──────── STORED ROWS ────────

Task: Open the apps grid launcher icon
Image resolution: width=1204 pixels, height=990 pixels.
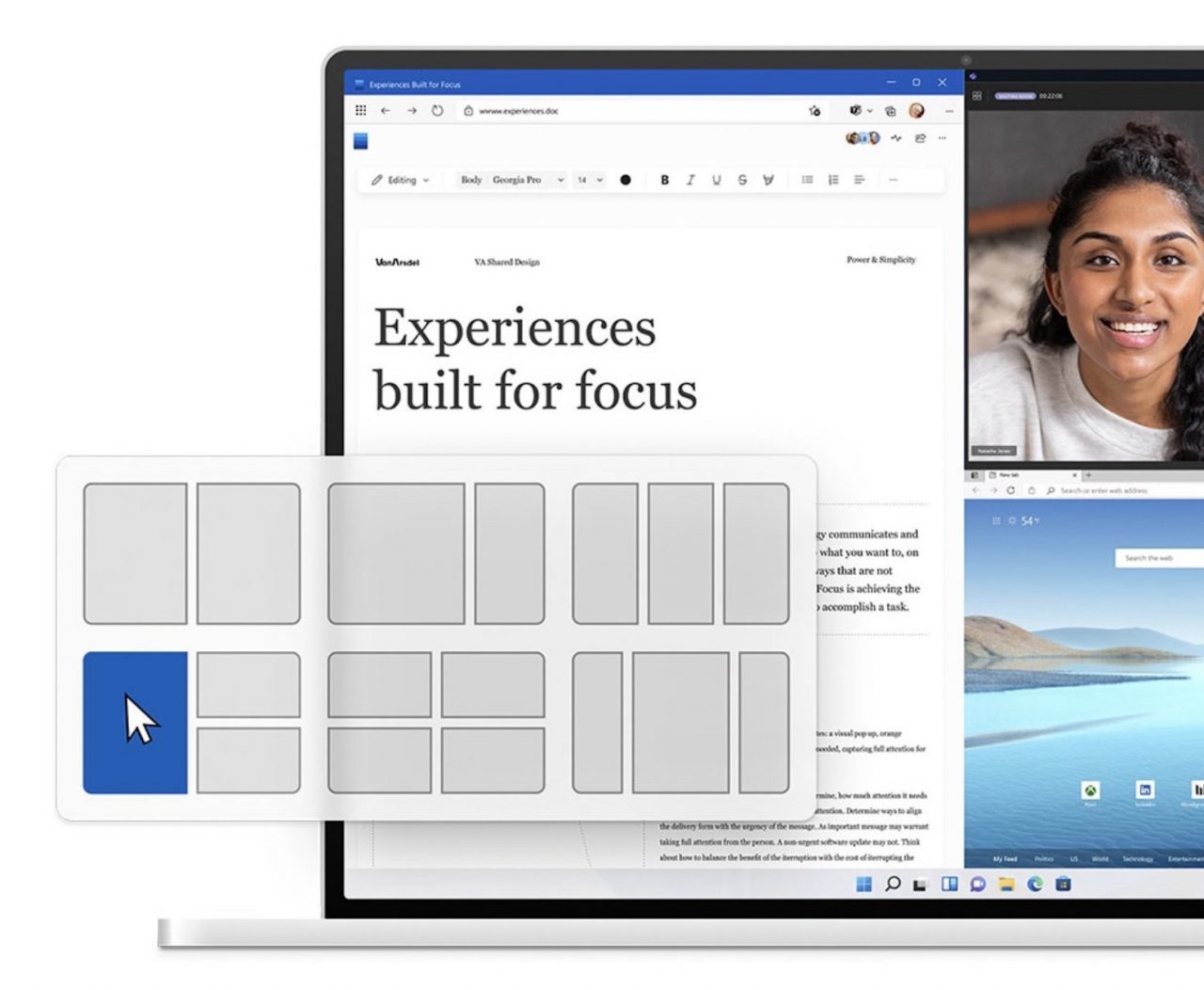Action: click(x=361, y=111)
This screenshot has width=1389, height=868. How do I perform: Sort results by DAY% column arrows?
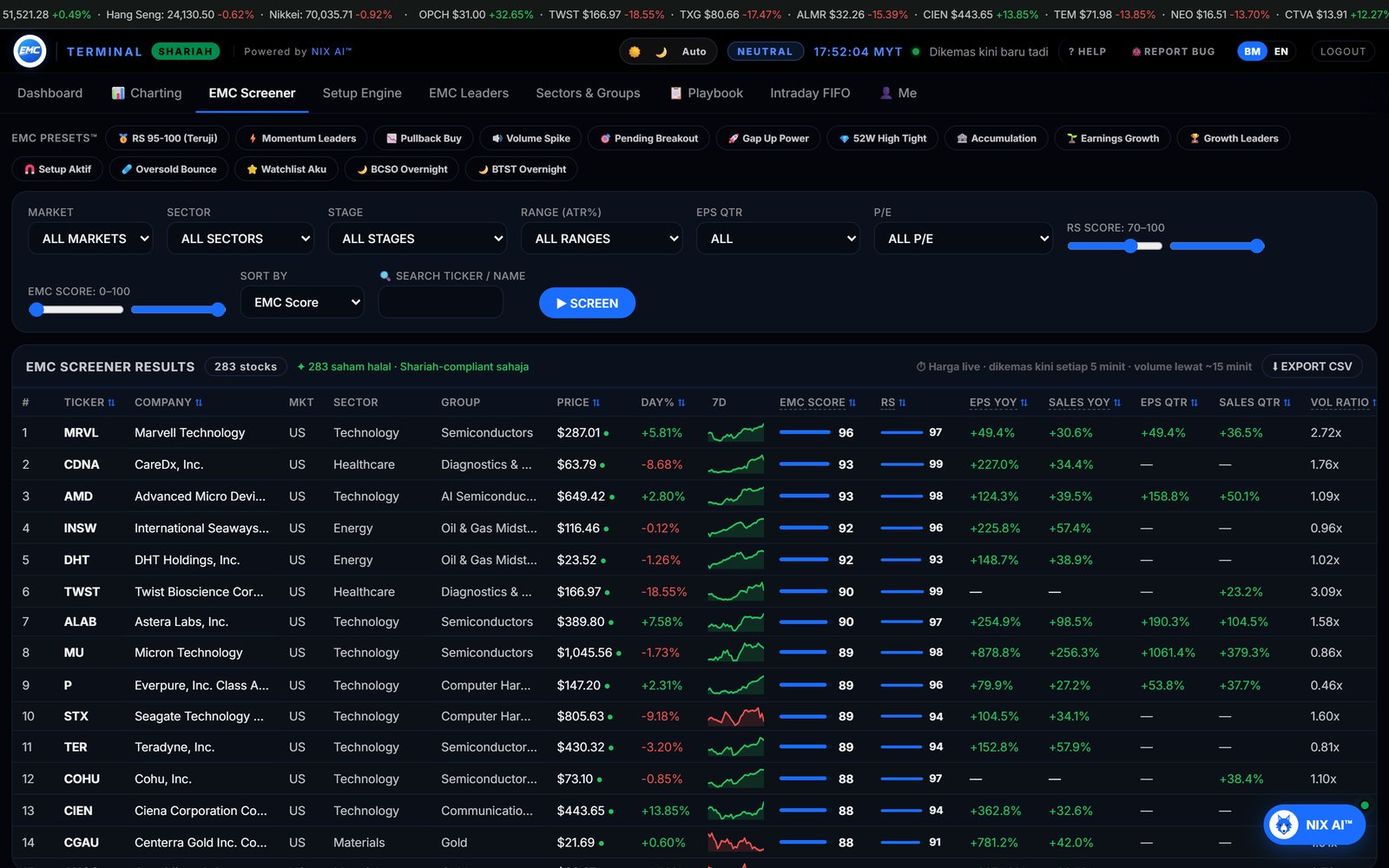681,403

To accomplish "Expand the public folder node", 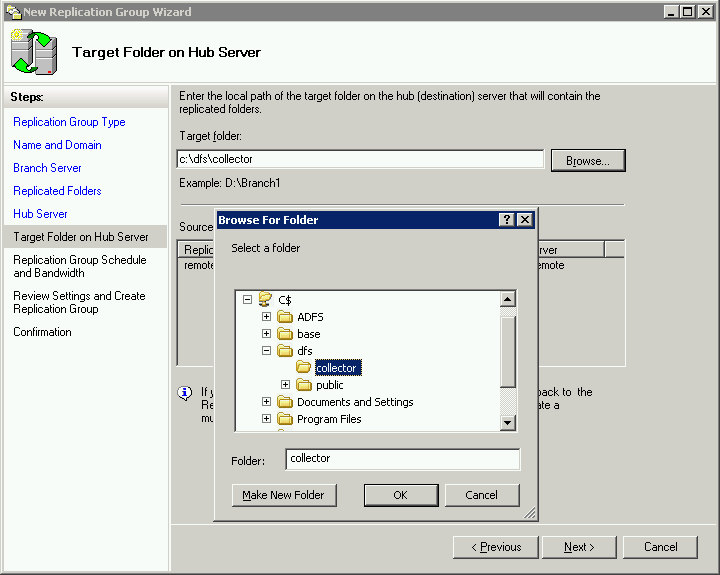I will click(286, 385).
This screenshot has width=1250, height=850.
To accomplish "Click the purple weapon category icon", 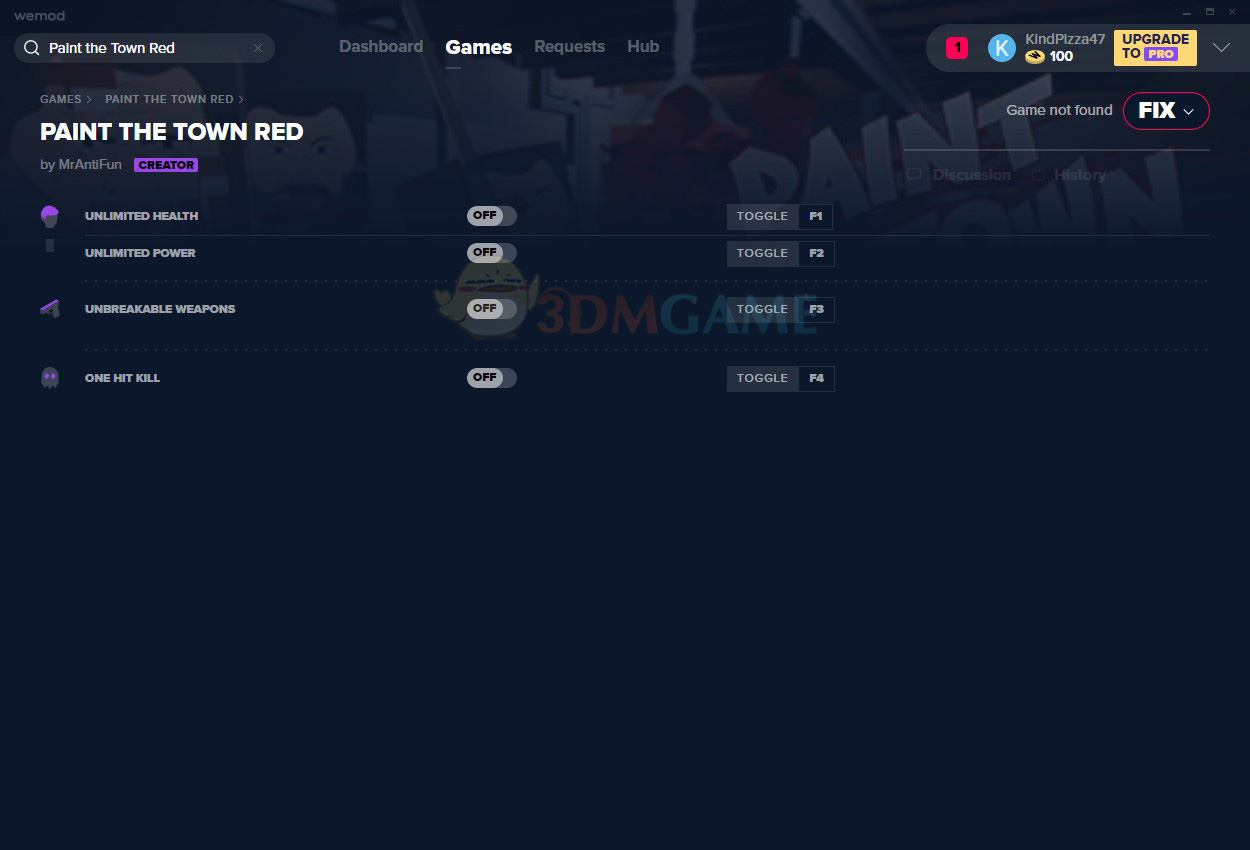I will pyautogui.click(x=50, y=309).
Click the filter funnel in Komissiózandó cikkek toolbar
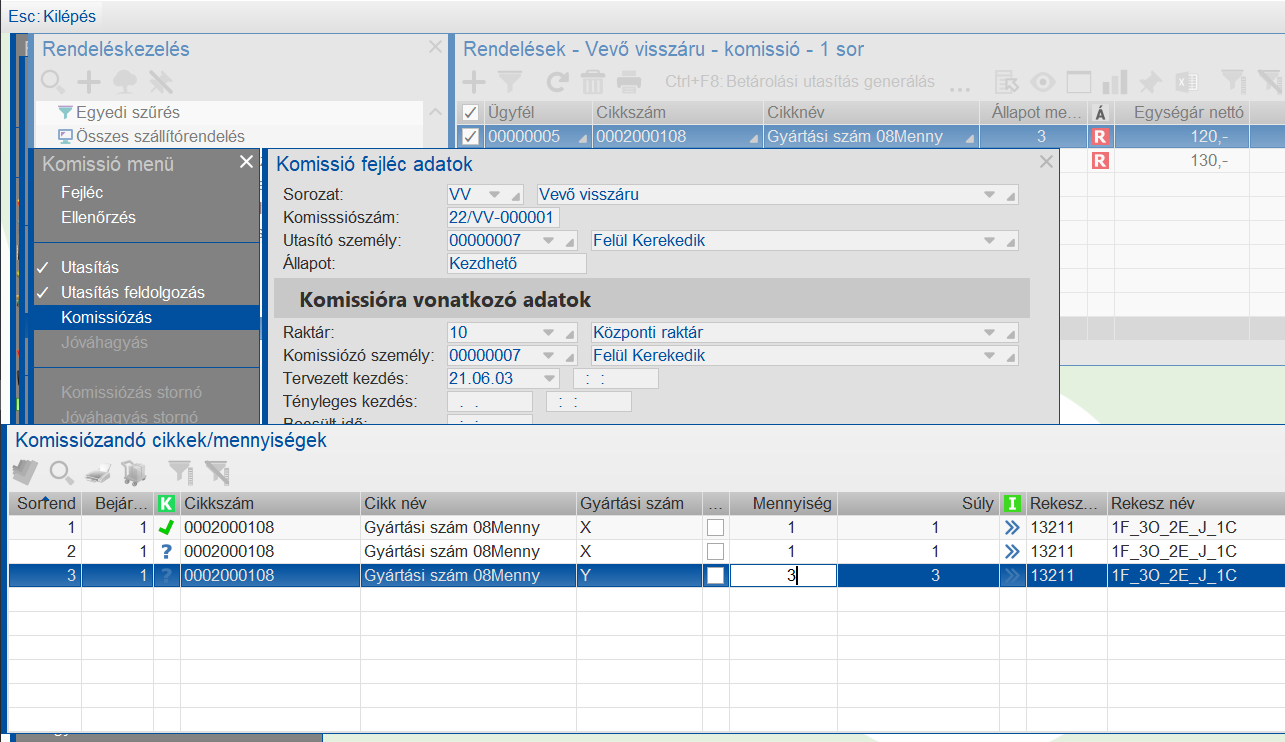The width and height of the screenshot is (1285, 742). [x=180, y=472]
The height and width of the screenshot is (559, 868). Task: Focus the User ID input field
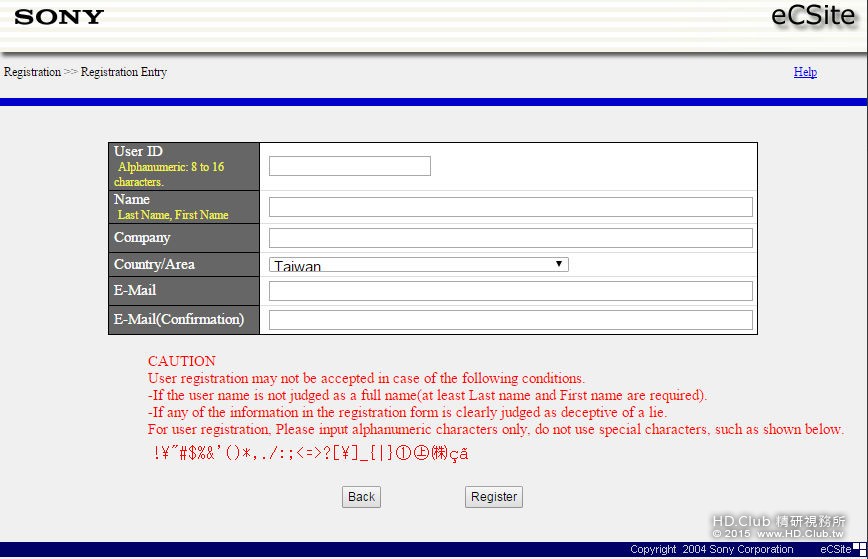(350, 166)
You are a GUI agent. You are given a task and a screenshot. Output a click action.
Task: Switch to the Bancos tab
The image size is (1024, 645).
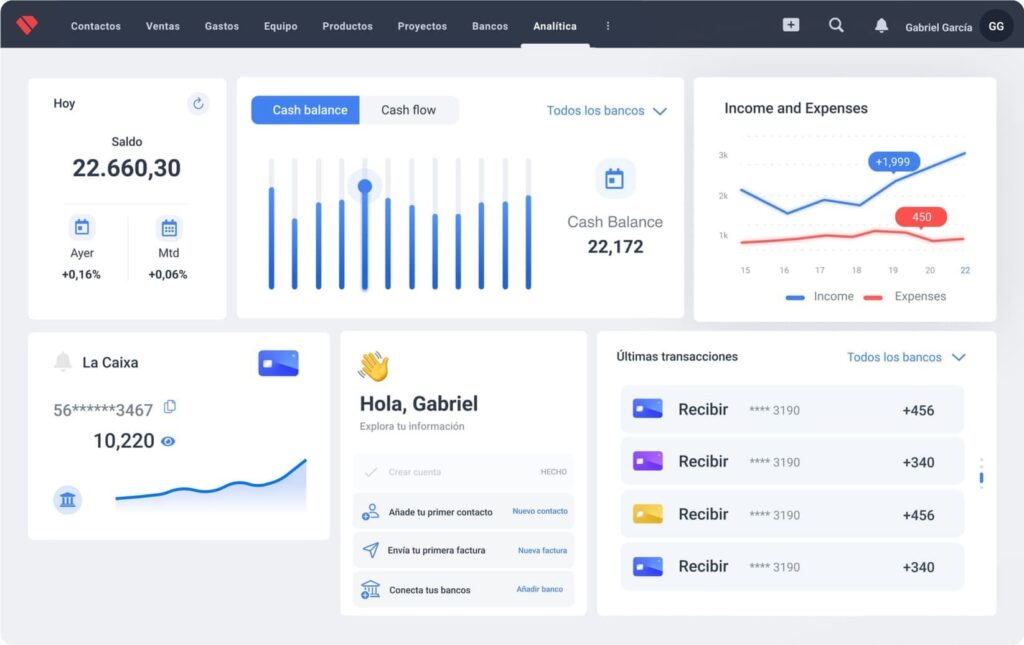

────────

### TASK DETAILS:
Copy the material word for word, starting with the line that contains "Click the filter" and going on through the end of the material, and leave the pictures out of your copy.

### RESPONSE BELOW:
Click the filter funnel in Komissiózandó cikkek toolbar
The width and height of the screenshot is (1285, 742). [x=180, y=472]
The height and width of the screenshot is (559, 868). Task: Focus the User ID input field
(350, 166)
You are a GUI agent. You are given a task and a screenshot. Output a click action.
Task: Switch to the Bancos tab
The image size is (1024, 645).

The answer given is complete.